Saturday, April 16, 2011

Tax Tips for Real Estate Investors

We are almost approaching the deadline of April 18th for the filing our tax returns. One of the important aspects of real estate investing is tax planning. Today I want to share with you some tax tips to help you minimize the tax bite.

1. Interest: This is often the largest deduction taken.

2. Depreciation: Not fully deductible the first year.

3. Repairs: Fully deductible so keep a running list of all repairs made.

4. Local Travel: Yes you can claim your travel to the property, even gas!

5. Long distance travel: If you own an out of area property hotels etc are allowed.

6. Home office: Offices must meet a minimum requirement but can be deducted.

7. Employees and Independent contractors: Anyone you hire to do work on the home.

8. Casualty and theft losses: Losses such as fire and flood are usually taken into account after Insurance.

9. Insurance: Premiums are deductible.

10. Legal and Professional Services: You can deduct your CPA fees incurred for rental property.

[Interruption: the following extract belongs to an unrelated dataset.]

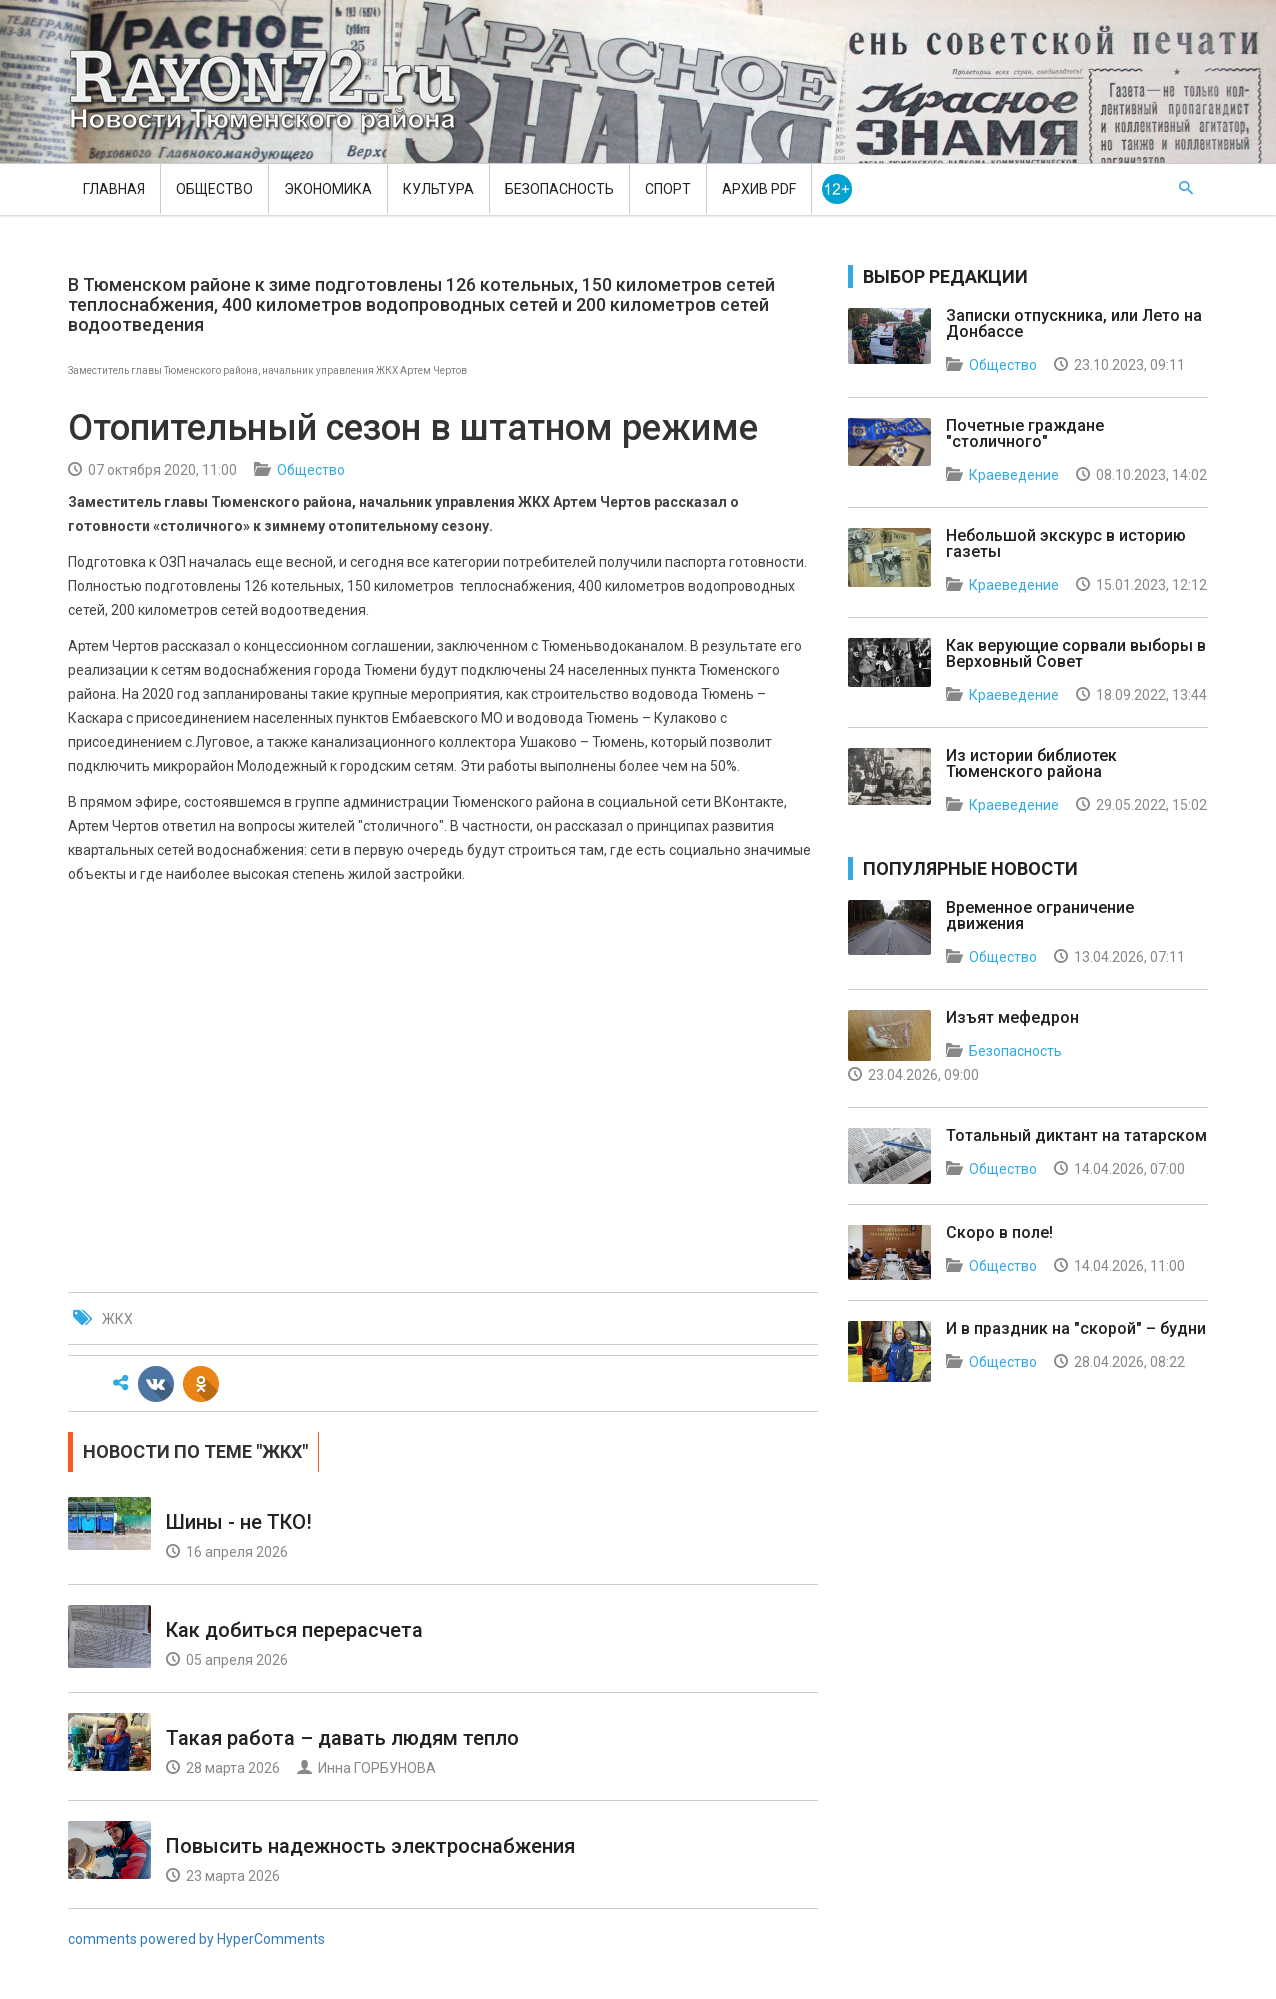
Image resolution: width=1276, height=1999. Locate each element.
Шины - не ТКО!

Tax planning is an aspect of your business that cannot be ignored and should not be trusted on inexperienced hands. Would you trust your local butcher with a open heart surgery? It is important that real estate investors seek professionals with experience in real estate taxation to assist them with their tax planning. Many times people fail in real estate investing, not because their ideas were bad but because poor tax planning.